** Opening SOURCE MATERIAL block **

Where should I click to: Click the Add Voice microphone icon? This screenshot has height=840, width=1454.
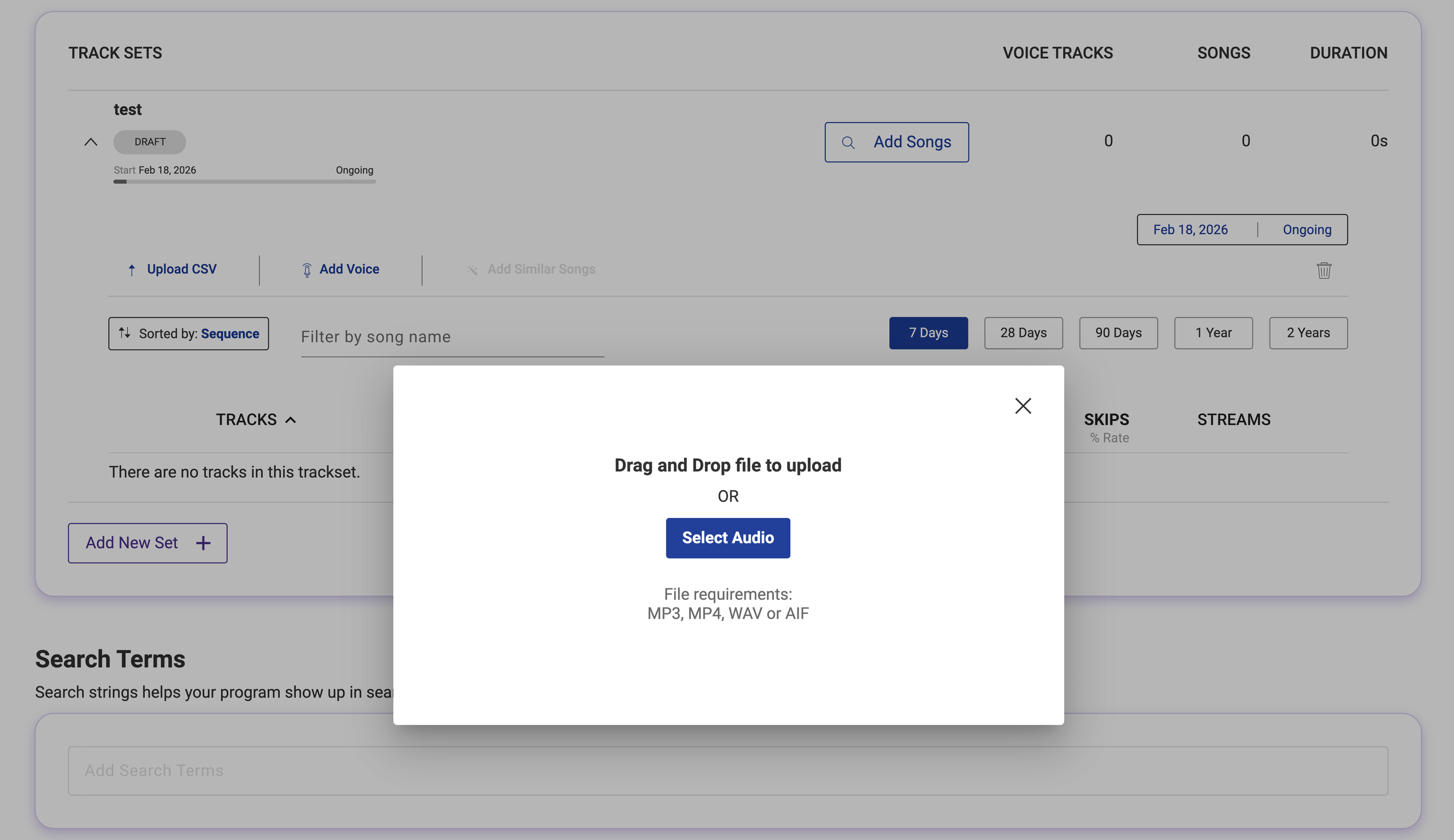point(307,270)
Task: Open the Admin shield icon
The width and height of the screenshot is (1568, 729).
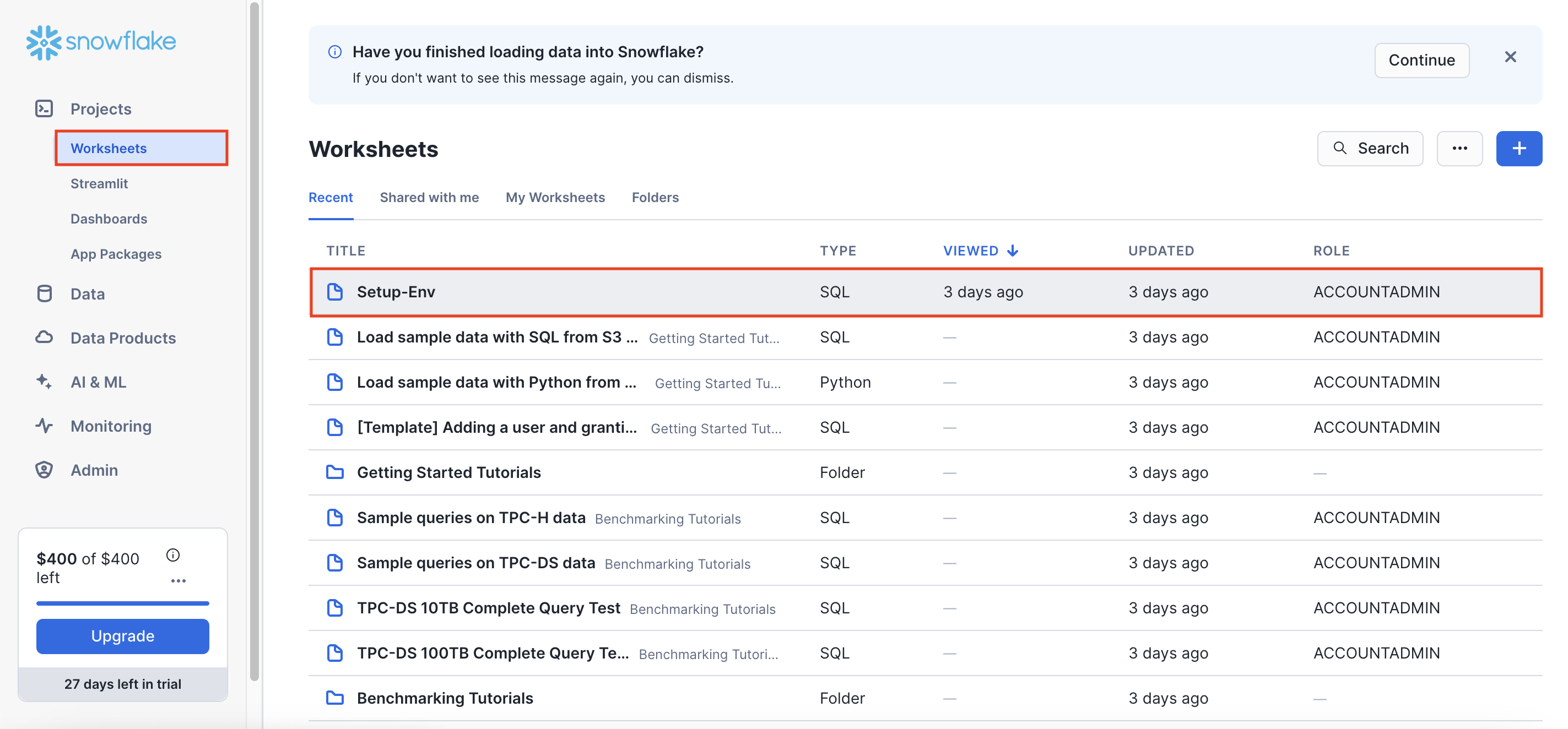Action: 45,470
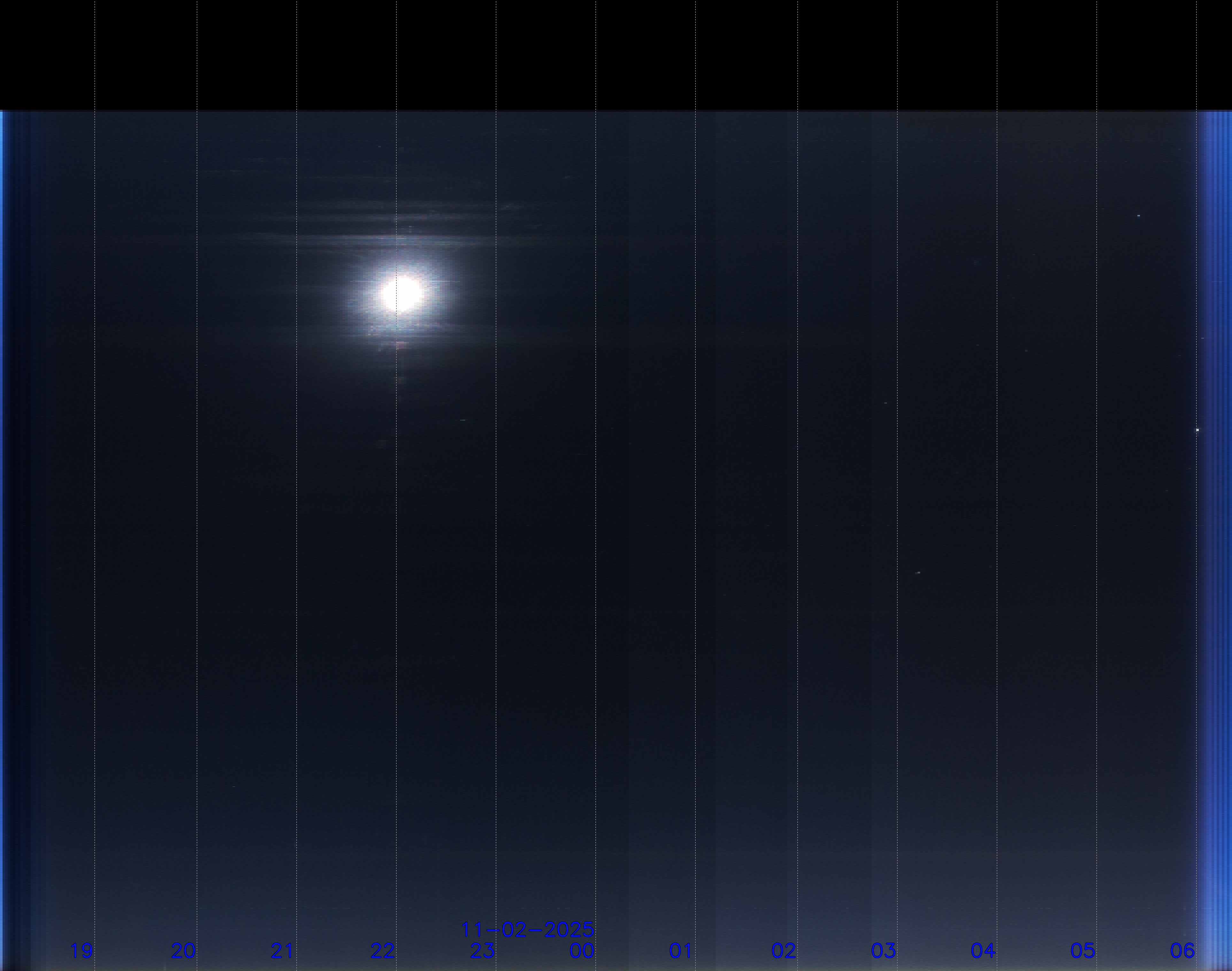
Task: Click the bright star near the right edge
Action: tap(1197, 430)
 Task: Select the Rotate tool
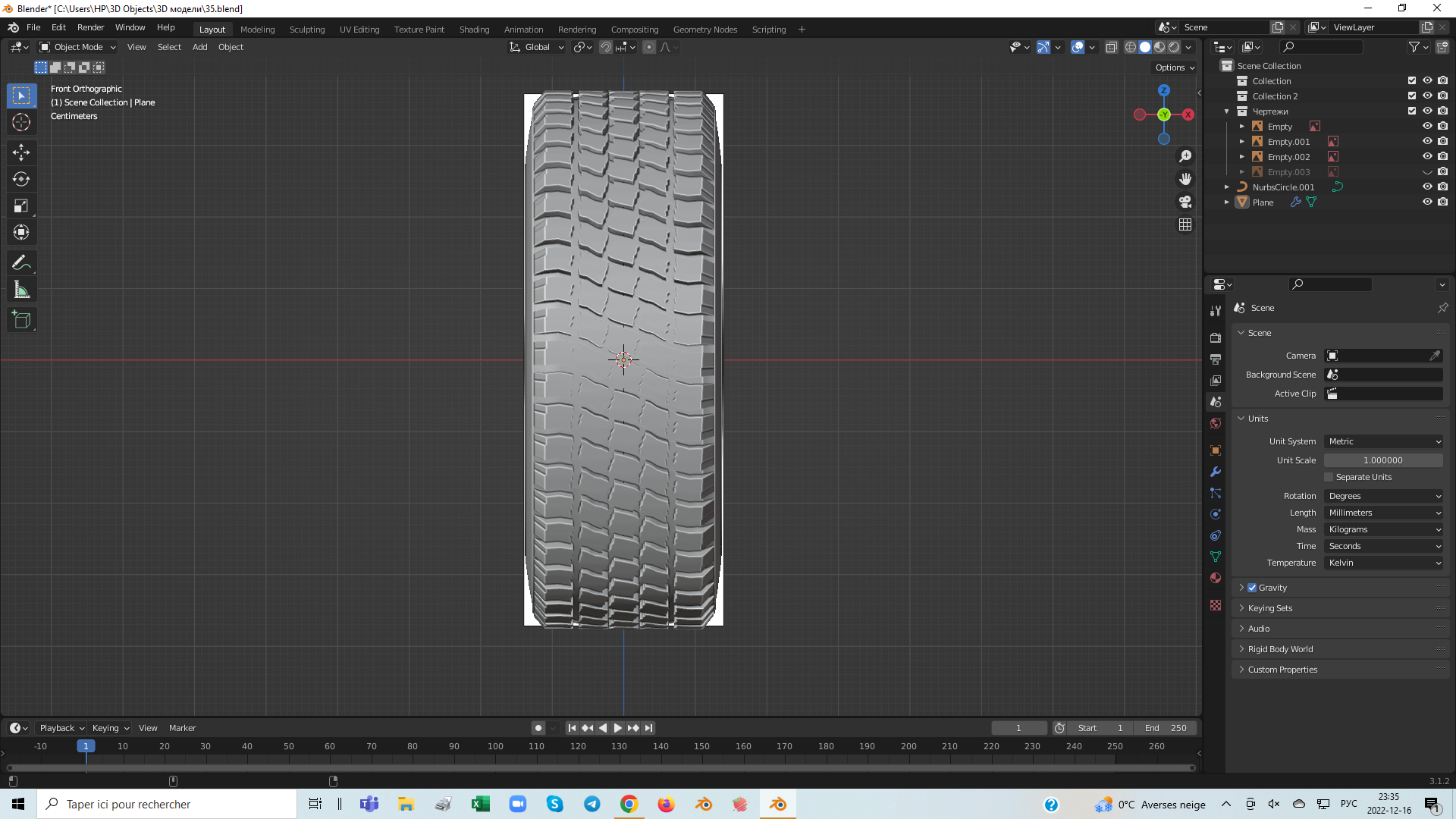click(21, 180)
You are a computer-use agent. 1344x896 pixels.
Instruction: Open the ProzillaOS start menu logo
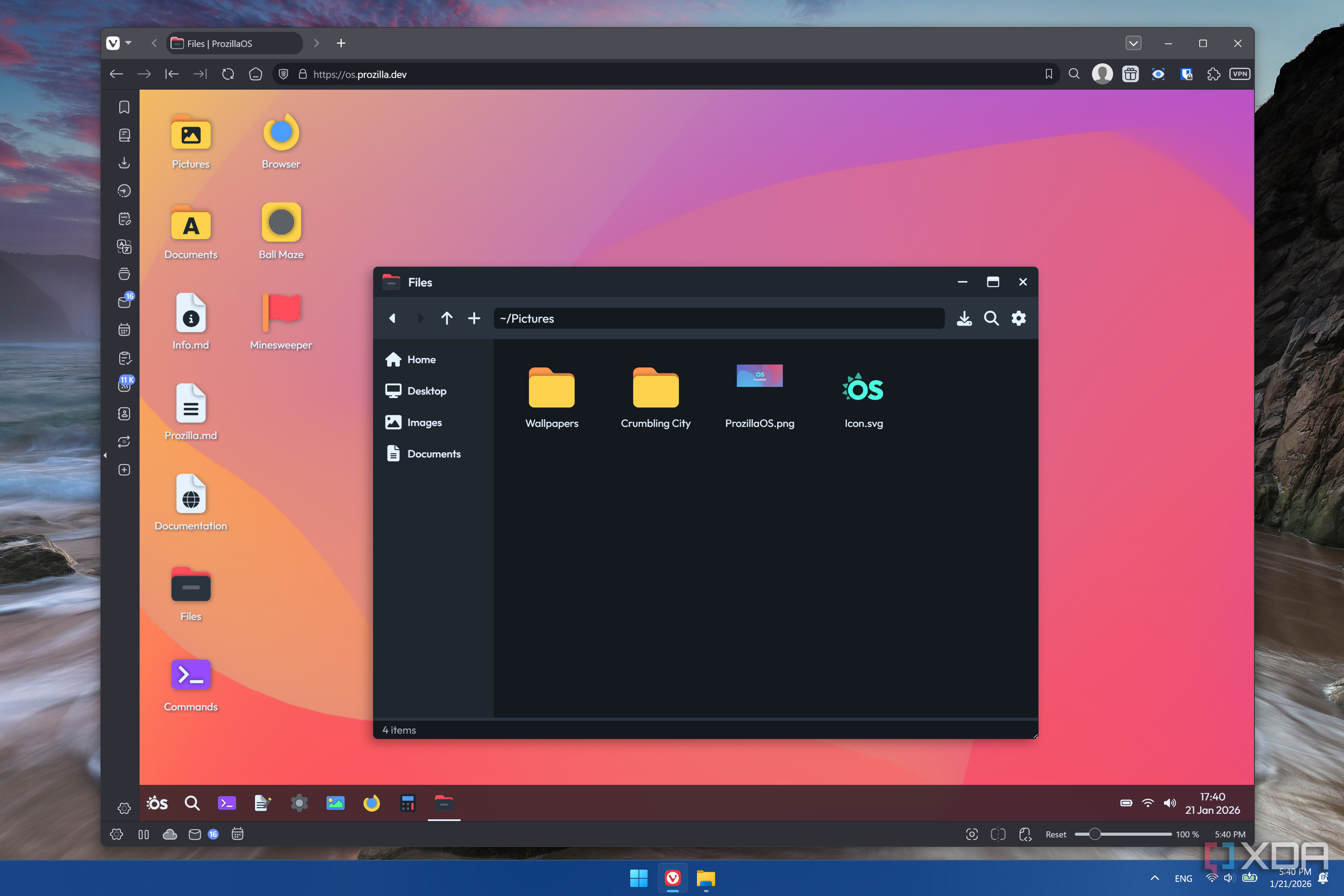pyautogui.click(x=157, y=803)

** Closing SOURCE MATERIAL block **

* TASK STATEMENT:
Each line from the one that contains "Task: Open the Admin shield icon" through the end of the records should be restated exactly; include both end lines and leave any pictures out.

* SOLUTION TO THIS PROBLEM:
Task: Open the Admin shield icon
The width and height of the screenshot is (1568, 729).
Action: 45,470
Task: Click the bright star near the right edge
Action: tap(1197, 430)
 Task: Select the Rotate tool
click(21, 180)
You are a computer-use agent. 1344x896 pixels.
Instruction: Open the ProzillaOS start menu logo
pyautogui.click(x=157, y=803)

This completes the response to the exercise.